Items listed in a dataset

•••••

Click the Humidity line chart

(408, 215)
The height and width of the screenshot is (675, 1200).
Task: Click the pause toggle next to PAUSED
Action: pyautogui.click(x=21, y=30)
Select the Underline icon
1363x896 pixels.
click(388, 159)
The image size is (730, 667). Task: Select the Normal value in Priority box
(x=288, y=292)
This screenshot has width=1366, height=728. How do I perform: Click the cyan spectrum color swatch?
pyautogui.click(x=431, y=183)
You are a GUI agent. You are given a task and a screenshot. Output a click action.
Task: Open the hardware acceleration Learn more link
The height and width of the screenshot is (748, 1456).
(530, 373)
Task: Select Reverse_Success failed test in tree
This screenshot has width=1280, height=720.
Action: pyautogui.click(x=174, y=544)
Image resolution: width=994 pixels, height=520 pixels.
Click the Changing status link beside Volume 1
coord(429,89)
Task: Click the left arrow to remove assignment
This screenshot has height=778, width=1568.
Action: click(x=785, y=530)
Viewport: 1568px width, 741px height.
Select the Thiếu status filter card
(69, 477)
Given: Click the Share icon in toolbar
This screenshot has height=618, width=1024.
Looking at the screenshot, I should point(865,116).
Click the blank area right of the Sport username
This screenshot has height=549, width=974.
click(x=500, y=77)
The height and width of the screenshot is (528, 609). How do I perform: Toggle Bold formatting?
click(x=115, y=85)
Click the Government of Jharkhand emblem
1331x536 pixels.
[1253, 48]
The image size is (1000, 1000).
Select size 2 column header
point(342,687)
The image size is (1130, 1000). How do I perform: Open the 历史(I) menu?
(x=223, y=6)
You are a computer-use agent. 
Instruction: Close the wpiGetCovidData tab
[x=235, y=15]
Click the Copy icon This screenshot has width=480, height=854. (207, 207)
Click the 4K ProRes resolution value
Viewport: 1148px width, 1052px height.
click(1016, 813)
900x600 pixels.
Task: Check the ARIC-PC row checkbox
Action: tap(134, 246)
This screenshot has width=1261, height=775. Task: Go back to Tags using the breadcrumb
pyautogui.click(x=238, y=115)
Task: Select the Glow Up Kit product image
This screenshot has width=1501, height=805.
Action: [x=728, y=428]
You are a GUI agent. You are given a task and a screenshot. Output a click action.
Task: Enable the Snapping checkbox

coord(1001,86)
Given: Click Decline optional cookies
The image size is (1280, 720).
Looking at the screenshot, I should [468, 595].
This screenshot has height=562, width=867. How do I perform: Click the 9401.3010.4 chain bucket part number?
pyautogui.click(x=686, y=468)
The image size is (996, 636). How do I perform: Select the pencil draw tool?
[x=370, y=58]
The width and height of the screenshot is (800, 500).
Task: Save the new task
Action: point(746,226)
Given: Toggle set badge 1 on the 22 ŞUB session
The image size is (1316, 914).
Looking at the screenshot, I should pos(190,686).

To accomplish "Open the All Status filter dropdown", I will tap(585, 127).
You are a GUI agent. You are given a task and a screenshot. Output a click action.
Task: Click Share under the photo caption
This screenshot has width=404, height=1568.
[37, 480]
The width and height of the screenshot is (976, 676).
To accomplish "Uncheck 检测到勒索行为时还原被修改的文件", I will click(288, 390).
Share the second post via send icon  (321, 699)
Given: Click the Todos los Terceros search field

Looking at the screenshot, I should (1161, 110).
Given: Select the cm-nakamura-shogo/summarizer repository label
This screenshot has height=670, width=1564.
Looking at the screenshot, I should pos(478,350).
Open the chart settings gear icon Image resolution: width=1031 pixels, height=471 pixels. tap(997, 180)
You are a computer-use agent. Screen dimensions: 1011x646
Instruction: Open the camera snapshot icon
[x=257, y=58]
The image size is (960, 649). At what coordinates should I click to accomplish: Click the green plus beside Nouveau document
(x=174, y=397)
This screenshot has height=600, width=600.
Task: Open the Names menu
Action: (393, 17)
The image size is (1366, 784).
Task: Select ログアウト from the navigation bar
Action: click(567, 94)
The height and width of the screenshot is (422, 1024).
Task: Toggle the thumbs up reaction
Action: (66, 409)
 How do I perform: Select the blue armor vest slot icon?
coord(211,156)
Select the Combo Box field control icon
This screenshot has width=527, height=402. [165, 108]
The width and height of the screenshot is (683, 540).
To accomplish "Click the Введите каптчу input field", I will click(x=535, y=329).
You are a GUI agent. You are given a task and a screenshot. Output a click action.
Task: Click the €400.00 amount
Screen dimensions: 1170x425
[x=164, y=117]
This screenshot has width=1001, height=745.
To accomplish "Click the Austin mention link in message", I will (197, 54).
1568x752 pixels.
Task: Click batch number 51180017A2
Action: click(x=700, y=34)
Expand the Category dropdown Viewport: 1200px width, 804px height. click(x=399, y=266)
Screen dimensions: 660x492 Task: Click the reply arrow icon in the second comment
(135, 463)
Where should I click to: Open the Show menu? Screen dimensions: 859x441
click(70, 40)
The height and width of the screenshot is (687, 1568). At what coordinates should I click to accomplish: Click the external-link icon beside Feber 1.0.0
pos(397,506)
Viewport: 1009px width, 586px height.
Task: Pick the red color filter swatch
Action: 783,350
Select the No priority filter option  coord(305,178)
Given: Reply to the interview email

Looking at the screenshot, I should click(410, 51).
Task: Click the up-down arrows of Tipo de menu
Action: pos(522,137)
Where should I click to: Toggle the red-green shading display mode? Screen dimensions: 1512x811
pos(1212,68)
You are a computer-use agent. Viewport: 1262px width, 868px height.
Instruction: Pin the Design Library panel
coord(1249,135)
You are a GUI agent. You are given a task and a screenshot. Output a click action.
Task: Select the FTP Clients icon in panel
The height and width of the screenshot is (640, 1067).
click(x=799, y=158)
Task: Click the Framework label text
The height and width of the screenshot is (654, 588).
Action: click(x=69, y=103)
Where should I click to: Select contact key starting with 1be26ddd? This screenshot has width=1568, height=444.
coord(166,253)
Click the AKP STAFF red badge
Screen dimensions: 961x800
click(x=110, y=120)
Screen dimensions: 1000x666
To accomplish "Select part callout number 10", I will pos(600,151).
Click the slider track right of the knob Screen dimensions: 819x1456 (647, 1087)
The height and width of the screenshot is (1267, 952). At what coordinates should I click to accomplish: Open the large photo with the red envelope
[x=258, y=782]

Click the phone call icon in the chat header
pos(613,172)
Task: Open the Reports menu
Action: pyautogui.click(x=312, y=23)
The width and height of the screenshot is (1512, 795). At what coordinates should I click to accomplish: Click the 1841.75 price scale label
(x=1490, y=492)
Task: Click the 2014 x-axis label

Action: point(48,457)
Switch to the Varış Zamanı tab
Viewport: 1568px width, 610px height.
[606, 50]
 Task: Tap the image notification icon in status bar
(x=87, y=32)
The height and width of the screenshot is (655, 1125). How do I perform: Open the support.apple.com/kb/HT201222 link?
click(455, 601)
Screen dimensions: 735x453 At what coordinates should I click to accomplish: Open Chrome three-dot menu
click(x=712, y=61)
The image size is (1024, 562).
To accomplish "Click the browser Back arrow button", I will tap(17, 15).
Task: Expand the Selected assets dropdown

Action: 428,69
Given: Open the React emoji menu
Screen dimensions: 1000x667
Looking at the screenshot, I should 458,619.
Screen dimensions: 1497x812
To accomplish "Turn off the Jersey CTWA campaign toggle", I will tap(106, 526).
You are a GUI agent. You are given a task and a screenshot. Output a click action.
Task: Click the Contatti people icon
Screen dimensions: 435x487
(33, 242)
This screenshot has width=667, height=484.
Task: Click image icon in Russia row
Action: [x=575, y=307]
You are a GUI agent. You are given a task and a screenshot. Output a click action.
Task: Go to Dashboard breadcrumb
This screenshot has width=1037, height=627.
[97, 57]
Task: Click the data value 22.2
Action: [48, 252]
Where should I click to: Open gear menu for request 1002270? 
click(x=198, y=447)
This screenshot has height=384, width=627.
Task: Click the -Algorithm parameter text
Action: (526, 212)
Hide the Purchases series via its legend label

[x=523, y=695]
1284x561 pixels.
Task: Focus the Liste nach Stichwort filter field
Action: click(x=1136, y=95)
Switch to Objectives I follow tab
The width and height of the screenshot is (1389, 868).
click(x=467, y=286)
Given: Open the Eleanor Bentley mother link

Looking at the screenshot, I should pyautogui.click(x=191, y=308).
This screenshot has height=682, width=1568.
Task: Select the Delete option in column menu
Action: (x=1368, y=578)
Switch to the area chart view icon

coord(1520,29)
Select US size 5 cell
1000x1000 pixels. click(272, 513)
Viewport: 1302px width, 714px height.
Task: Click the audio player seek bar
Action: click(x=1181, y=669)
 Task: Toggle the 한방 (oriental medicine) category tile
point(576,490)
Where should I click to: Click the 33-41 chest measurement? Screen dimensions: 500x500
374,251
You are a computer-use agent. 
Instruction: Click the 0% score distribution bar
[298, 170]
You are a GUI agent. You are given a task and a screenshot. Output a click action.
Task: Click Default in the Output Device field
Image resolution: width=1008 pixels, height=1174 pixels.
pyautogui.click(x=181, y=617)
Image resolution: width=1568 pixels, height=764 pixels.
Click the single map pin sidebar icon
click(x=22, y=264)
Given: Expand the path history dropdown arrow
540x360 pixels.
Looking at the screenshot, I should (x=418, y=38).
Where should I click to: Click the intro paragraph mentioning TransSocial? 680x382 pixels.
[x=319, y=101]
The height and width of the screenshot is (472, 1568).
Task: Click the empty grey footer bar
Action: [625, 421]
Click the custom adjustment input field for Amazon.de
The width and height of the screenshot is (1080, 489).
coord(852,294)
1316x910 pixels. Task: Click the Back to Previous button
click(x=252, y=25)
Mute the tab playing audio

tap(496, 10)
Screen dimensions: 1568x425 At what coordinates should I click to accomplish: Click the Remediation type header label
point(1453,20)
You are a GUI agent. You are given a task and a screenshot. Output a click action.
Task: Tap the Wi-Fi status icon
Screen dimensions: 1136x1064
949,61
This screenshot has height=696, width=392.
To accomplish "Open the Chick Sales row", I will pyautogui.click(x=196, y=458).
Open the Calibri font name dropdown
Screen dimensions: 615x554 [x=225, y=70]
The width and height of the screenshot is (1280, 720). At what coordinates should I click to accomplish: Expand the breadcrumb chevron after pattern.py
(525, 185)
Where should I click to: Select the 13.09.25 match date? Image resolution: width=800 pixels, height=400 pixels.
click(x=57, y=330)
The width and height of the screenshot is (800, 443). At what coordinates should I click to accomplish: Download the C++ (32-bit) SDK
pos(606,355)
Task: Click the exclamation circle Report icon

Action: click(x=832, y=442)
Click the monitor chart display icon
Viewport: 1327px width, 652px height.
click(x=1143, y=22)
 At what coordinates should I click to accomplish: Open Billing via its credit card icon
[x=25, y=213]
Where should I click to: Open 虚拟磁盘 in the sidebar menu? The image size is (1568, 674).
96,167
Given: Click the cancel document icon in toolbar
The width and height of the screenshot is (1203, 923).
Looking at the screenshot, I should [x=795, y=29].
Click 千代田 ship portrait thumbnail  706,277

•••••

• **Problem**: Copy each line from the entries above that has the word "input" in it.

• **Answer section**:
To accomplish "Click the Введите каптчу input field", I will click(x=535, y=329).
Click the custom adjustment input field for Amazon.de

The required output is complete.